**EXERCISE GOAL:**
Which lines below include the string "computer"? Please show each one.

**AVAILABLE RECORDS:**
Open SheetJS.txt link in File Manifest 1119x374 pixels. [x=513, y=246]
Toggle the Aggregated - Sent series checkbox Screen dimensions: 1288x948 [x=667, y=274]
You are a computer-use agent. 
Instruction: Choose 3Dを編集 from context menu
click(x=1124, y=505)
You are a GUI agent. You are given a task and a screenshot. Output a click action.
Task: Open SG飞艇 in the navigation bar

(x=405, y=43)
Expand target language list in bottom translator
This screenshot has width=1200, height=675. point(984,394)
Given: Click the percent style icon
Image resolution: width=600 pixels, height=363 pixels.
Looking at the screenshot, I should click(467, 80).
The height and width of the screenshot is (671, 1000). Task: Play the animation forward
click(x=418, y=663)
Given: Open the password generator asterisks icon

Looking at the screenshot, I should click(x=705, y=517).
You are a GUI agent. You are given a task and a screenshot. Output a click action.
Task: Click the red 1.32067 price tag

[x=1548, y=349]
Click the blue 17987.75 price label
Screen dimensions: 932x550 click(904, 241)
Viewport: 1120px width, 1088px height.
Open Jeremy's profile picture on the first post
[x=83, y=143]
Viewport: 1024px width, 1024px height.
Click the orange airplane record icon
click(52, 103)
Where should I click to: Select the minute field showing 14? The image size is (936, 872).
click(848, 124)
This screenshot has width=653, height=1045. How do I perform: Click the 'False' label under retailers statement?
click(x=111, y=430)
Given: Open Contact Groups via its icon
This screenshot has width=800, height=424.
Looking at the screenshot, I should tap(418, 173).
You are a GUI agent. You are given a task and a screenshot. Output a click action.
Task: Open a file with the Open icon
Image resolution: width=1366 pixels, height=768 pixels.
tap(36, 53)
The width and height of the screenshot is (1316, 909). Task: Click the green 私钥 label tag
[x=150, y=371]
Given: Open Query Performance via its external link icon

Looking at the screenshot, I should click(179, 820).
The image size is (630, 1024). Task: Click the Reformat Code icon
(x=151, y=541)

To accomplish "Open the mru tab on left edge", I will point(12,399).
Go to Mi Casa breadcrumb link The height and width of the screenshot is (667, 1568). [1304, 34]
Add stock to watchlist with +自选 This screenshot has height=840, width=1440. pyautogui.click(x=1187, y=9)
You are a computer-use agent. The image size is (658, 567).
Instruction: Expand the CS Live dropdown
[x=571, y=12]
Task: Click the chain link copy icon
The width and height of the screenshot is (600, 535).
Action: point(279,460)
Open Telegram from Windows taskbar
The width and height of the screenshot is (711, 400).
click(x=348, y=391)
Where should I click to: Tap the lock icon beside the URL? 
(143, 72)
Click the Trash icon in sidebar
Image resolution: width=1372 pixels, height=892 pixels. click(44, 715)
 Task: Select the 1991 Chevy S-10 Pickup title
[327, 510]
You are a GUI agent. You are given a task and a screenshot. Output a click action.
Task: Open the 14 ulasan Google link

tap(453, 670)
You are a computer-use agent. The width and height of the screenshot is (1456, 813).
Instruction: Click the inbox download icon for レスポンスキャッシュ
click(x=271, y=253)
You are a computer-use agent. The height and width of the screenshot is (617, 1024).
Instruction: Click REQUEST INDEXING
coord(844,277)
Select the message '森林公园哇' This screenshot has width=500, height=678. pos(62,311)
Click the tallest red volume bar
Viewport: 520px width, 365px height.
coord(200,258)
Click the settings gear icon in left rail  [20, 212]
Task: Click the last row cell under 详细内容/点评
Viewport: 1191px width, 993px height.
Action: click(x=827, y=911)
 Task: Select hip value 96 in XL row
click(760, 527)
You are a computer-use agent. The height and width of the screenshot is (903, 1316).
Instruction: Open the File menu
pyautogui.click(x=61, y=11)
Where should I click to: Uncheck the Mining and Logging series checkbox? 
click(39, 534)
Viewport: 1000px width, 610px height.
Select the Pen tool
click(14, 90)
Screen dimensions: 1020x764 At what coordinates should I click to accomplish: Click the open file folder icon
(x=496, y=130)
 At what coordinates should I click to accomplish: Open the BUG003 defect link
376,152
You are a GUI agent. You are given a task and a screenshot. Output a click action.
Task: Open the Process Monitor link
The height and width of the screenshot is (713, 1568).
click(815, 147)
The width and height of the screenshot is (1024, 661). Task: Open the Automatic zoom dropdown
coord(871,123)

**SOLUTION FOR THIS TASK:**
You are a computer-use agent. 
You are a computer-use agent. The image size is (658, 567).
You are a computer-use agent. The width and height of the screenshot is (1456, 813).
You are a computer-use agent. The height and width of the screenshot is (617, 1024).
You are a computer-use agent. The height and width of the screenshot is (903, 1316).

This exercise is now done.